Action item
Return the lines from the one containing "Altres (380, 67)" to the end of the material, both end lines included, exactly and with nothing else.

□ □ □ □ □ □ □

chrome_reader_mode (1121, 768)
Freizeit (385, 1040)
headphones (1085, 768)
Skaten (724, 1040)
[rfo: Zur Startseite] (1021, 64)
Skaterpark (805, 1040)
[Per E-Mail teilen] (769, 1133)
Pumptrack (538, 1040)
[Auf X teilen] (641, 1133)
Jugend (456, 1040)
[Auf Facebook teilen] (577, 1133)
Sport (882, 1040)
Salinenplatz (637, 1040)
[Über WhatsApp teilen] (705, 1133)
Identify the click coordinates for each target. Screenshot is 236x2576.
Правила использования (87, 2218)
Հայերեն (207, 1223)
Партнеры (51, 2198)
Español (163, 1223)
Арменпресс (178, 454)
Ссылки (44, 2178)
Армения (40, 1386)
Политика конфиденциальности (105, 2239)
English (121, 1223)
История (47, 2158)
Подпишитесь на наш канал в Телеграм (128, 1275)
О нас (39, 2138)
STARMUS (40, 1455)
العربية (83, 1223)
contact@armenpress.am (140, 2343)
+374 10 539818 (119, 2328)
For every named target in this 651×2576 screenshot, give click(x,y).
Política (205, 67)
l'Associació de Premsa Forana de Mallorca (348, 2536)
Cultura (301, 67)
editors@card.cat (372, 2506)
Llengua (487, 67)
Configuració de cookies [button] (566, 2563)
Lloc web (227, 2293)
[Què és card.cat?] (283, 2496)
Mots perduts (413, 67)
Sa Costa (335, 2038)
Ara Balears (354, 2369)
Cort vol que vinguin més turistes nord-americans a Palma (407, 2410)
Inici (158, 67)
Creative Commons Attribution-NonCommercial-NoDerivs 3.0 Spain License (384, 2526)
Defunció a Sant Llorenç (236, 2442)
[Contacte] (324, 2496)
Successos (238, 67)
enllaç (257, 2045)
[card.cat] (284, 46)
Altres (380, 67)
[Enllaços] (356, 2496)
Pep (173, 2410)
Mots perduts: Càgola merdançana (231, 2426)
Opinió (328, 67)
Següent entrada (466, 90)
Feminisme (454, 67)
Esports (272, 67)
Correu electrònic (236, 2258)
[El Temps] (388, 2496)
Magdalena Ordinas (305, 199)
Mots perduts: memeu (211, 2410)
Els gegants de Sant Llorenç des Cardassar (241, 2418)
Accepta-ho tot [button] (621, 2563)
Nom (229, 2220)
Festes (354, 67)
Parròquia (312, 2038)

□ □ □ □ □ □ □

Answer box
Altres (380, 67)
[Enllaços] (356, 2496)
Pep (173, 2410)
Mots perduts: Càgola merdançana (231, 2426)
Opinió (328, 67)
Següent entrada (466, 90)
Feminisme (454, 67)
Esports (272, 67)
Correu electrònic (236, 2258)
[El Temps] (388, 2496)
Magdalena Ordinas (305, 199)
Mots perduts: memeu (211, 2410)
Els gegants de Sant Llorenç des Cardassar (241, 2418)
Accepta-ho tot [button] (621, 2563)
Nom (229, 2220)
Festes (354, 67)
Parròquia (312, 2038)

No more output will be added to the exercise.